If you have chosen the separate tables way, you should also hook a DROP TABLE query to the delete_blog hook:

function delete_blog_tables( $blog_id, $drop ) {
    if ( $drop ) {
        switch_to_blog( $blog_id );
        $wpdb->query( "DROP TABLE IF EXISTS {$wpdb->prefix}mytable" );
        restore_current_blog();
    }
}
add_action( 'delete_blog', 'delete_blog_tables' );

If on the other hand you have one table for all blogs, and your rows have a blog_id column, do something more in the tune of:

function delete_blog_tables( $blog_id, $drop ) {
    if ( $drop ) {
        $wpdb->query( "DELETE FROM {$wpdb->prefix}mytable WHERE blog_id = $blog_id" );
    }
}
add_action( 'delete_blog', 'delete_blog_tables' );

There! All clean now!

Cron

You will want to use that handy little foreach loop in more than just the uninstall script. For instance, suppose you’re using cron. If your plugin is network activated, cron will run once for the network, not once per blog. Assuming your cron handler needs to do stuff to each blog, you’d do something like:

function cron_handler( ) {
    if ( is_plugin_active_for_network( 'myplugin/myplugin.php' ) ) {
        global $wpdb;
        foreach ( $wpdb->get_col( "SELECT blog_id FROM $wpdb->blogs" ) as $blog_id ) {
            switch_to_blog( $blog_id );
            do_stuff();
            restore_current_blog();
        }
    } else {
        do_stuff();
    }
}
add_action( 'cron_hook', 'cron_handler' );

if ( false === wp_next_scheduled( 'cron_hook' ) ) {
    wp_schedule_event( time(), 'every_now_and_then', 'cron_hook' );
}

function do_stuff() {
    // do your stuff here
}

This way if your plugin runs network-wide, then your stuff is done on each one of the blogs on your multisite. But if the plugin is activated on the blog level, it does stuff only on the current blog.

Good stuff!

Super secret plugin header: Network

Edit: This plugin header seems to not be respected any more; perhaps this is why it is not documented. It is part of WordPress history.
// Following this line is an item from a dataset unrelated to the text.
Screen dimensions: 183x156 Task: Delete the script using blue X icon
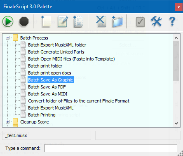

Although you wouldn’t have guessed it from reading the relevant documentation, the plugin header, i.e. that special block of comments that you put at the top of your main plugin file, can have something to say about network activation. (A tiny hint is given in the Codex that such a header exists, although the documentation does not currently bother explaining what it does. After all, if everything was documented, where would the fun be?)

If your plugin is intended to be only network activated, and not activated on the blog-level in multi-sites, then add this line to your plugin’s header:

Network: True

Now WordPress will not give the activation option to mere blog admins.

Are you still with me?

Awesome! There you have it! Now you know all that I currently know about WordPress multisite and network activated plugins. Which is arguably not a lot. If you know more and feel like sharing, you’re free to comment below.

Hopefully you now have some grasp of the types of things you should be looking out for when you take your plugin for a ride into the wacky world of network activation.

Take care.

Alex

2 thoughts on “🖧 The wacky world of network activated WordPress plugins in multisite

  1. Iterate through every site to create/drop tables in a multisite can be a bad idea. I know it won’t happen in most of the multisites but if it’s big enough it will end in an execution timeout. Is there any good way to clean up then? Not in a multisite if you have created tables per site.

    My first impulse when developing for multisites is to create a network tables and use network meta instead but I know that sometimes you need more than that.

    1. You are of course correct. With enough blogs you could hit the timeout by looping.

      There are a number of reasons why you would want to iterate over all the blogs; not just creating and deleting options or tables. In that case I would imagine that one would have to create a table capturing all the pending operations, then perform those operations in batches with a cron job. But that is hard to do inside the uninstall script of a plugin.

      I guess there are no easy answers if you have a multisite with that many blogs.